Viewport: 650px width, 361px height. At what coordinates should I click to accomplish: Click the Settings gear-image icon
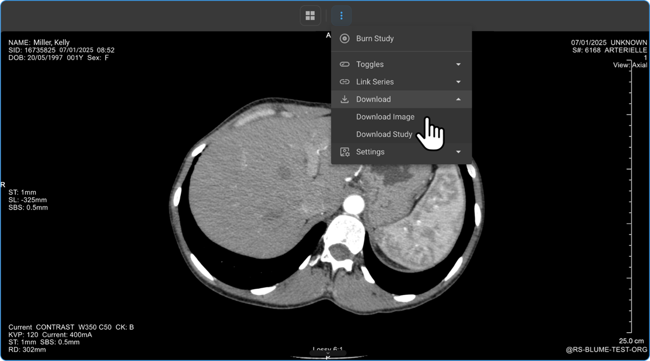tap(345, 152)
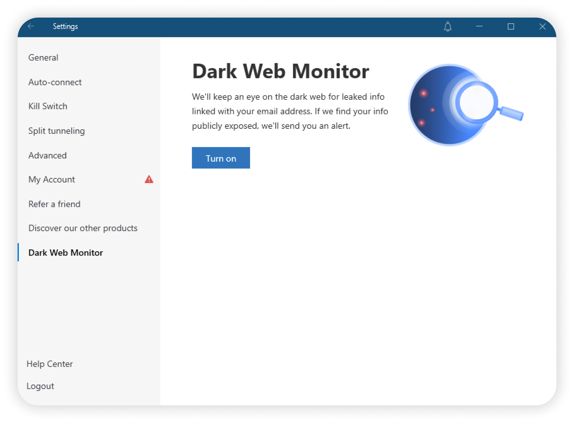This screenshot has height=423, width=574.
Task: Open Split tunneling settings
Action: 56,131
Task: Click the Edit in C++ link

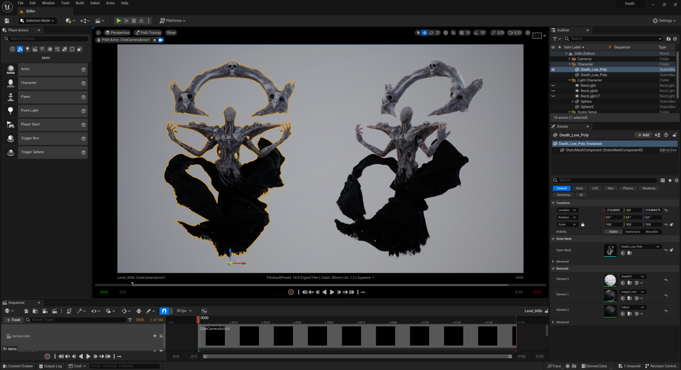Action: tap(667, 150)
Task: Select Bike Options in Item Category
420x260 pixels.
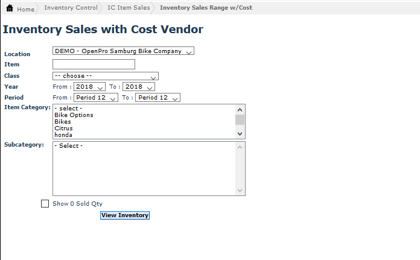Action: pos(74,115)
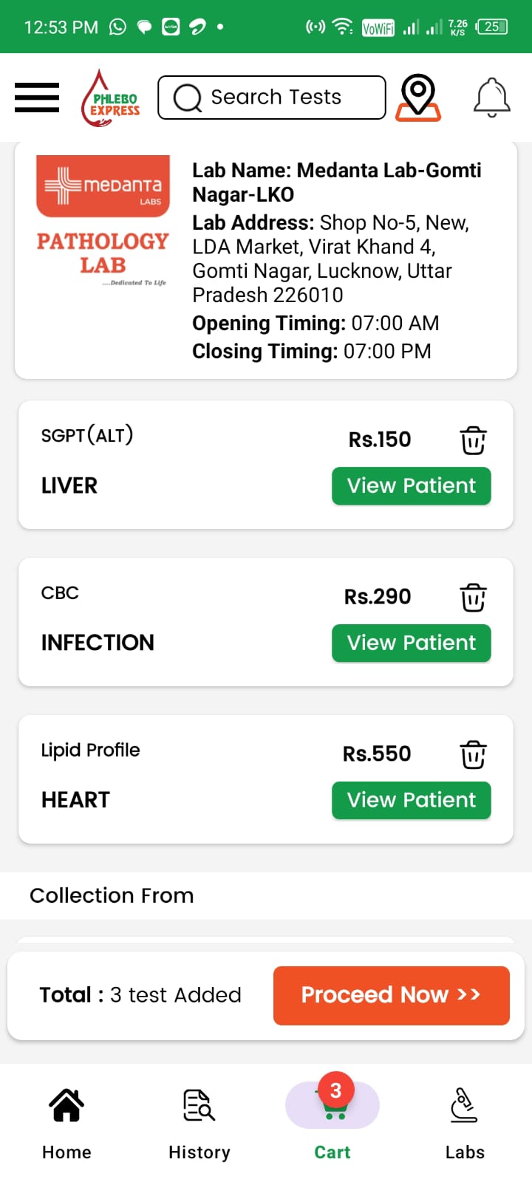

[EXERCISE DIRECTIONS]: Rewrite all of the data above with "Item Category" changed to "Product Category" and every other part left as it is. Omit the pictures from your answer.

[RESPONSE TO THE EXERCISE]:
Viewport: 650px width, 361px height. At what coordinates should I click to accomplish: Click the Settings gear-image icon
tap(345, 152)
This screenshot has height=423, width=574.
Task: Open Split tunneling settings
Action: 56,131
Task: Click the Edit in C++ link

Action: tap(667, 150)
Task: Select Bike Options in Product Category
420x260 pixels.
Action: pos(74,115)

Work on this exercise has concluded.